I did finally revisit Shadow some years ago, but while I liked it and the next book in the sequence, The Claw of the Conciliator, I didn’t go on to read the remaining three volumes, The Sword of the Lictor, The Citadel of the Autarch, and The Urth of the New Sun. Well, it finally seems like the right time to give the series another go.
Urth is a dull, rusted-out world orbiting a fading, red sun. Within the Matachin Tower, in the citadel of the great capital city of Nessus, the Order of the Seekers for Truth and Penitence, or the Torturers, service the clients sent them by the Autarch, absolute ruler of the Commonwealth. Once among their members was a young apprentice named Severian. From some future vantage point Severian has set out to narrate the great story that seems to end with him upon a throne, presumably the Autarch’s.
From William Hope Hodgson to Clark Ashton Smith to Jack Vance, worn-out Earth with fading-ember sun has been explored many times. For Hodgson it was a stage on which to tell a story of romantic heroism, for Smith, to spin tales of decadence and terror, and for Vance, cynically comic tales of adventure. With only the first book read, it’s not clear where Wolfe is going with this series. The myths and legends that are told by various characters throughout The Shadow of the Torturer are filled with angels and demons and premonitions of impending apocalypse. While there are elements similar to those in the works of the illustrious earlier sojourners to Earth’s dying days, Wolfe seems to be aiming for something deeper and more complex than his forebears.
Severian’s Urth is decrepit and weather-beaten. More knowledge seems to have been forgotten than is still remembered and the world staggers along, propped up more by tradition than by any real understanding or philosophy. While we learn man has traveled to the stars, that seems to be long in the past. The tower used by the Torturers, as well as those of several other guilds, are clearly long-immobilized rocket ships. The sand favored by many artists for their creations is atomized glass of long-vanished cities. What appears to Severian as a painting of a warrior in a barren land, to the reader it is obviously Neil Armstrong on the moon.
As a torturer, Severian goes dressed in a cloak and hood of the guild’s color, fuligin; a shade of black darker than any other. No folds or wrinkles can be seen in it, instead, it looks like a rent in space. As an executioner, he carries a great mercury-filled sword called Terminus Est, translated roughly as “the line is drawn here”, on his back. He is a tall young man of many talents, most ones involving destroying or repairing the human body.
Despite his grim trade, Severian is an enjoyably sardonic narrator. Without ever becoming as gleefully pessimistic as Jack Vance, Wolfe still imbues a certain degree of humor in The Shadow of the Torturer.

================

TASKS TO CARRY OUT =
A) In the review of The Shadow of the Torturer, what name does Severian's mercury-filled sword carry?
B) Reproduce the passage of The Shadow of the Torturer review that begins at the words "I did finally" and stops after "series another go.".
C) Carry the review of The Shadow of the Torturer further, picking up after its final sentence.

DATASET EXCERPT =
================

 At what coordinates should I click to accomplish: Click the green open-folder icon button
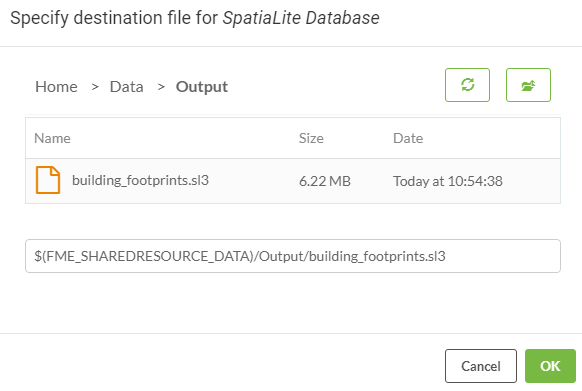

================

FINAL RESULTS =
A) Terminus Est.

B)
I did finally revisit Shadow some years ago, but while I liked it and the next book in the sequence, The Claw of the Conciliator, I didn’t go on to read the remaining three volumes, The Sword of the Lictor, The Citadel of the Autarch, and The Urth of the New Sun. Well, it finally seems like the right time to give the series another go.

C)
Those who have paid the carnifex to make the act a painless or a painful one may be likened to the literary traditions and accepted models to which I am compelled to bow. I recall that one winter day, when cold rain beat against the window of the room where he gave us our lessons, Master Malrubius — perhaps because he saw we were too dispirited for serious work, perhaps only because he was dispirited himself — told us of a certain Master Werenfrid of our guild who in olden times, being in grave need, accepted remuneration from the enemies of the condemned and from his friends as well; and who by stationing one party on the right of the block and the other on the left, by his great skill made it appear to each that the result was entirely satisfactory. In just this way, the contending parties of tradition pull at the writers of histories. Yes, even at autarchs. One desires ease; the other, richness of experience in the execution … of the writing. And I must try, in the dilemma of Master Werenfrid but lacking his abilities, to satisfy each. This I have attempted to do.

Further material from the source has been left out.